### PROBLEM TO SOLVE
Line by line, print the records exactly as they are, dropping the pictures.

-- SUPPLIED ENTRIES follows --

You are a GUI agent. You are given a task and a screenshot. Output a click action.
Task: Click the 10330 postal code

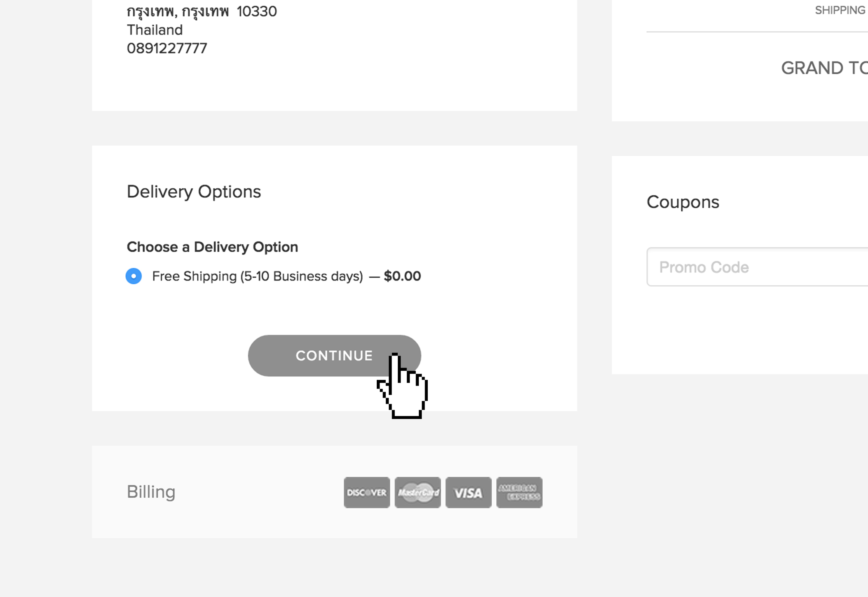point(257,11)
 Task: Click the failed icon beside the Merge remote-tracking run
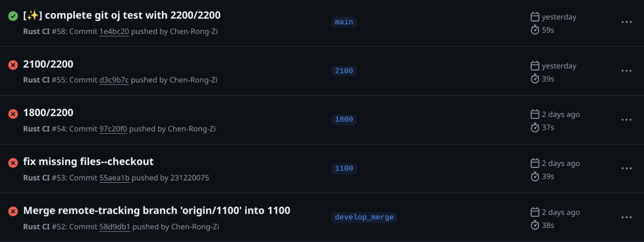(13, 211)
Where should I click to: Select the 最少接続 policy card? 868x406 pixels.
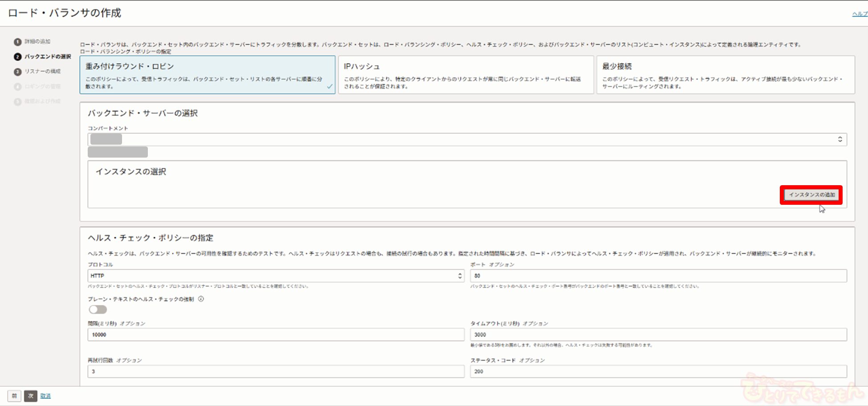[725, 75]
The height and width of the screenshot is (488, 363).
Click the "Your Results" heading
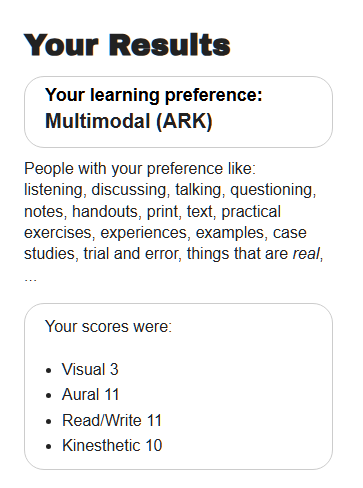click(x=127, y=45)
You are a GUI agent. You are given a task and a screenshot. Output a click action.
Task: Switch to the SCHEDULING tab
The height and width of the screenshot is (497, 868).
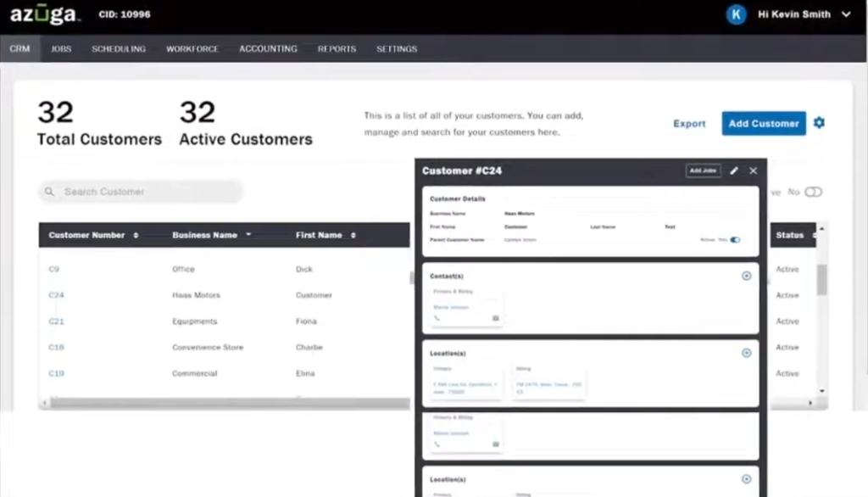point(118,48)
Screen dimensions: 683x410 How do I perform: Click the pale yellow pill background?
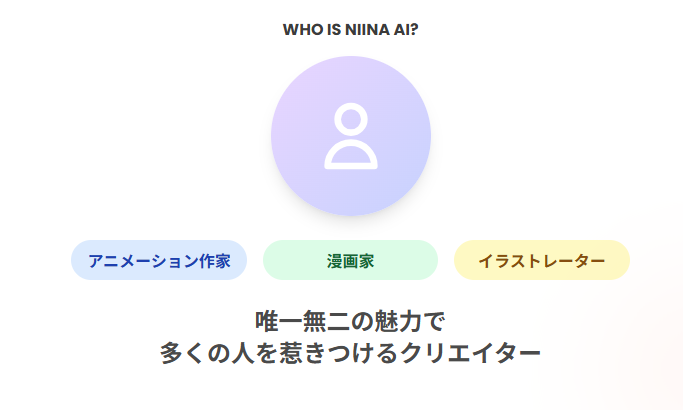[468, 261]
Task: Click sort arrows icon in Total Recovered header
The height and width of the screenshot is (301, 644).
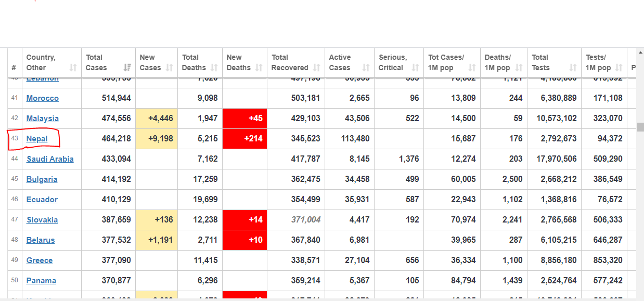Action: pos(316,68)
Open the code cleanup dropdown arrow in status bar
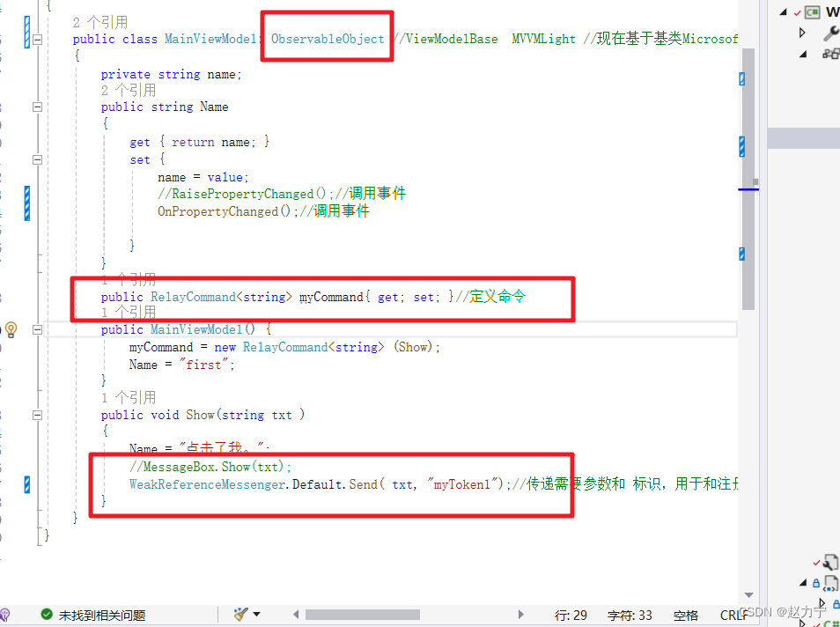The image size is (840, 627). (257, 613)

-- SUPPLIED ENTRIES concluded --

### TASK OUTPUT
You are a GUI agent. You are given a task and a screenshot. Output a click action.
Task: Click the 10330 postal code

point(257,11)
 Task: Click the failed icon beside the Merge remote-tracking run
(13, 211)
Where should I click to: Select the 最少接続 policy card? 868x406 pixels.
[725, 75]
The height and width of the screenshot is (488, 363).
Click the "Your Results" heading
click(x=127, y=45)
You are a GUI agent. You are given a task and a screenshot. Output a click action.
Task: Switch to the SCHEDULING tab
The height and width of the screenshot is (497, 868).
point(118,48)
Screen dimensions: 683x410 How do I perform: Click the pale yellow pill background?
[468, 261]
Task: Click sort arrows icon in Total Recovered header
The height and width of the screenshot is (301, 644).
Action: pos(316,68)
Open the code cleanup dropdown arrow in status bar
The image size is (840, 627). (257, 613)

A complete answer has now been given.